PROBLEM REQUIREMENTS – Format the stretch of the listing from the line containing "Select the Conroe Relocated C78 cell" through the line containing "Action: pyautogui.click(x=130, y=56)" as a JSON list of strings, with one string for each line and blank lines omitted.
►
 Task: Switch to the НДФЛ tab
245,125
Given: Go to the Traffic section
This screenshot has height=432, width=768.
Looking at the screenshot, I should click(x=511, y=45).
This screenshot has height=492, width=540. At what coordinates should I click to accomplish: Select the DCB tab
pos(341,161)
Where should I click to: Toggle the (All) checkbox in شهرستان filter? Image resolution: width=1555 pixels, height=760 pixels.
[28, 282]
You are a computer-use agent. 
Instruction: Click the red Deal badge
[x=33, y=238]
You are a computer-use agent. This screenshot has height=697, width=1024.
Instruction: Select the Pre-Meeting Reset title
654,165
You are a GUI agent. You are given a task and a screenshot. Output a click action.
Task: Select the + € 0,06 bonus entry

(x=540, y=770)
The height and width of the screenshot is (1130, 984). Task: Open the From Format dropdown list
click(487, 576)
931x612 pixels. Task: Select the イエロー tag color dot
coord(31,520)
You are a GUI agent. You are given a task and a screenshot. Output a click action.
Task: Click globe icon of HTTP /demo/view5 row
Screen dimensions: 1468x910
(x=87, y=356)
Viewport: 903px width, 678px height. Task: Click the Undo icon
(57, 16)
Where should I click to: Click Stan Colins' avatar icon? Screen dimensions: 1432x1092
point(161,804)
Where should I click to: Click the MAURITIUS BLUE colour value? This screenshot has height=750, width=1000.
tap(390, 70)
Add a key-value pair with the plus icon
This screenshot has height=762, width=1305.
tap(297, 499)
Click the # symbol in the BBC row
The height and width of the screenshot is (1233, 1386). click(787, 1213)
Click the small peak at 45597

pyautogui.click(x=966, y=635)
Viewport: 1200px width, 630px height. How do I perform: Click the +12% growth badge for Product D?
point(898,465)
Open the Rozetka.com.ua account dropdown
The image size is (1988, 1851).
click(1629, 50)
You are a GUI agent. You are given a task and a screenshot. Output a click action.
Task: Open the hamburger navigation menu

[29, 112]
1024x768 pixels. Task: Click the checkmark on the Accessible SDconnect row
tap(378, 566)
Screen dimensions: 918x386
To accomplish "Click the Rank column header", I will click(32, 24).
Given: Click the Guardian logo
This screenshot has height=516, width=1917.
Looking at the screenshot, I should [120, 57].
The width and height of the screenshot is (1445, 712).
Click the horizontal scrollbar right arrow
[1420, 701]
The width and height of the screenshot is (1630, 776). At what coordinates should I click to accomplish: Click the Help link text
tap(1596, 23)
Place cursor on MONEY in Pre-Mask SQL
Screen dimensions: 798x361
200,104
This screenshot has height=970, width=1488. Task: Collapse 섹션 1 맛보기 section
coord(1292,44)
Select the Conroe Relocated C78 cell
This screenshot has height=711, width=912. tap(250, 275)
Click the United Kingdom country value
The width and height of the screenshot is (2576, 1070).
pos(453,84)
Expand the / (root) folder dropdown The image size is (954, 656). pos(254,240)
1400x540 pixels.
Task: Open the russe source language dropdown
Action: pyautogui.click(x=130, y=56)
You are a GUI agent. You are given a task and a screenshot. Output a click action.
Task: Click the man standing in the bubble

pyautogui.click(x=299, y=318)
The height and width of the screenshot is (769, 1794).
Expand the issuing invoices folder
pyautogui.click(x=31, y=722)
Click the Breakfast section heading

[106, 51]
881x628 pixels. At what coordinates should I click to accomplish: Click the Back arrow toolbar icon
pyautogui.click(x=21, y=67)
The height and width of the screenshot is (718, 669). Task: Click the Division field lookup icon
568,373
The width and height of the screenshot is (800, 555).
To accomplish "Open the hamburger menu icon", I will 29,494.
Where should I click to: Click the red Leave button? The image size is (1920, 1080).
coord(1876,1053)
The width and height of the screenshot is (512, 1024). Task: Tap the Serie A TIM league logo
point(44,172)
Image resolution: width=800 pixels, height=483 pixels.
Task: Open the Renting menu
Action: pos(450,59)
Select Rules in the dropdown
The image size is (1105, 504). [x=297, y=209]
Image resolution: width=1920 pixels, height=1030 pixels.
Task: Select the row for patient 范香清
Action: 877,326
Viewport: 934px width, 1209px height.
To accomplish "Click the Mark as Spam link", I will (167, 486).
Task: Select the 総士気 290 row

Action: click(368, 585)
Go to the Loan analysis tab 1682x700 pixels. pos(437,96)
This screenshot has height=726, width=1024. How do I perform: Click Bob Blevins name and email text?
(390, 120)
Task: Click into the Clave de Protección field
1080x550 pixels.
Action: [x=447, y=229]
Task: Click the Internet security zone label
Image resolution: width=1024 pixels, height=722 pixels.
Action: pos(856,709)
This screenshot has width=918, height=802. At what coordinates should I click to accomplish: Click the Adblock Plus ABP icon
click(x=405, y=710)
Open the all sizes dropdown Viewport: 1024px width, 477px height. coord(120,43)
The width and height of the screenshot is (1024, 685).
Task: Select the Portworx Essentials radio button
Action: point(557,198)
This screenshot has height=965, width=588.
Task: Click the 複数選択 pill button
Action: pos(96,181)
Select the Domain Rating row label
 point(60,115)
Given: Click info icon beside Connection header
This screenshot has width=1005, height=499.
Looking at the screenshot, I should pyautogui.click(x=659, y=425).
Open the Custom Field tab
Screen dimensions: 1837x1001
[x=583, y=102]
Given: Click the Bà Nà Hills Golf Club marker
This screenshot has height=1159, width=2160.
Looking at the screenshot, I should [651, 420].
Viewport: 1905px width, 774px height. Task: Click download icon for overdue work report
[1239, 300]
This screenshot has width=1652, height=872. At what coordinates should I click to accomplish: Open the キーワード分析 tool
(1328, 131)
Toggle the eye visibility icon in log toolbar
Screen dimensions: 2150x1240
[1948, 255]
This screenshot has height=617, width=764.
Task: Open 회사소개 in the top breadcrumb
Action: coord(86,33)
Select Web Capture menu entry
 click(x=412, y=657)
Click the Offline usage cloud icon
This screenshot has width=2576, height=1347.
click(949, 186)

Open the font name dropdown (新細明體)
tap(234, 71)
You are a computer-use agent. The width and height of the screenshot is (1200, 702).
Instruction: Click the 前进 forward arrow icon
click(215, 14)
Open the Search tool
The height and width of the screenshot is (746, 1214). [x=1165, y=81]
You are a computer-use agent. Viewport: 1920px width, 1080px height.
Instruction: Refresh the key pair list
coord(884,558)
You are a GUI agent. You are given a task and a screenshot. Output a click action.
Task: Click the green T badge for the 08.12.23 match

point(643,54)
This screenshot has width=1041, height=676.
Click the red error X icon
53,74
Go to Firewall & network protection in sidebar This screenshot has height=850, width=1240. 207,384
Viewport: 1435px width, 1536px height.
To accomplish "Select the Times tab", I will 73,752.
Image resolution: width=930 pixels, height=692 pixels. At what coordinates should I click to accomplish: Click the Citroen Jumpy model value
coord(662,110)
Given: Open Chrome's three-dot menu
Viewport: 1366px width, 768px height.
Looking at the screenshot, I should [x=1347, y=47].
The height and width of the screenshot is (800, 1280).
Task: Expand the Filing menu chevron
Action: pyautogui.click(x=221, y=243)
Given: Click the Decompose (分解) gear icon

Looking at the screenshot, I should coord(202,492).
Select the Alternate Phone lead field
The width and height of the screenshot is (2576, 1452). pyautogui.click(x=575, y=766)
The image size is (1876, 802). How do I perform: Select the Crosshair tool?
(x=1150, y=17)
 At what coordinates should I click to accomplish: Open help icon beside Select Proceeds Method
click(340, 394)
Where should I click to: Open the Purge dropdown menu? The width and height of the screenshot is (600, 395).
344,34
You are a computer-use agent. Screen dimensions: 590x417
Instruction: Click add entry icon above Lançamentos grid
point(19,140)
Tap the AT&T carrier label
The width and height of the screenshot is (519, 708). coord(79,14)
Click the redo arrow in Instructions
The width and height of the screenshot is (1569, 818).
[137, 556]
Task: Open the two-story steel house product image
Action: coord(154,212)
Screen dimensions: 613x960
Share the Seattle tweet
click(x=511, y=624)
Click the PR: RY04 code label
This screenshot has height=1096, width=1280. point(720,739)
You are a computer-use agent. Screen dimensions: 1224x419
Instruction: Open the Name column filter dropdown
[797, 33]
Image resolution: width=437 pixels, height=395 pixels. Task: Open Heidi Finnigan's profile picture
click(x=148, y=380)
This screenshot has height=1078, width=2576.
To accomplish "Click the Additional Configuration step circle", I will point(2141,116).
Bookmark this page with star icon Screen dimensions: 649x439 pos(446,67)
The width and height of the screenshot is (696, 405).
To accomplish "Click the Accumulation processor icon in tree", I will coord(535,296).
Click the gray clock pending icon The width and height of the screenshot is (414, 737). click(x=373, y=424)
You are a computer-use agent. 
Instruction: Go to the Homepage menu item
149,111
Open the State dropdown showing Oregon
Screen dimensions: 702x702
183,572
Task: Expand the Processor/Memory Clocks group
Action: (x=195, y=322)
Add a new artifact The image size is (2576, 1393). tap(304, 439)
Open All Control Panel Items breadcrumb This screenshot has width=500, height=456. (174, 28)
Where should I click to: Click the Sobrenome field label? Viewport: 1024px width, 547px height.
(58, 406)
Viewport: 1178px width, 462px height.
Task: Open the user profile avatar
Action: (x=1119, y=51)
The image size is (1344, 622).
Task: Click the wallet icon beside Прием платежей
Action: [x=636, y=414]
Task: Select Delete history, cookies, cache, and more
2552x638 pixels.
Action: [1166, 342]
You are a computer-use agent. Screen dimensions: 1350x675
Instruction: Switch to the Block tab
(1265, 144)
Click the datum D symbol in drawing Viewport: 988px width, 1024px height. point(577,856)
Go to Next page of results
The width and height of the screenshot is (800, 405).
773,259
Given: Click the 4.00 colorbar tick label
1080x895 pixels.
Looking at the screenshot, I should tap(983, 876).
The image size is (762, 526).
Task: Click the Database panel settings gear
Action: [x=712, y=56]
◄
RESULT OF THIS EXERCISE –
[
  "Select the Conroe Relocated C78 cell",
  "This screenshot has height=711, width=912. tap(250, 275)",
  "Click the United Kingdom country value",
  "The width and height of the screenshot is (2576, 1070).",
  "pos(453,84)",
  "Expand the / (root) folder dropdown The image size is (954, 656). pos(254,240)",
  "1400x540 pixels.",
  "Task: Open the russe source language dropdown",
  "Action: pyautogui.click(x=130, y=56)"
]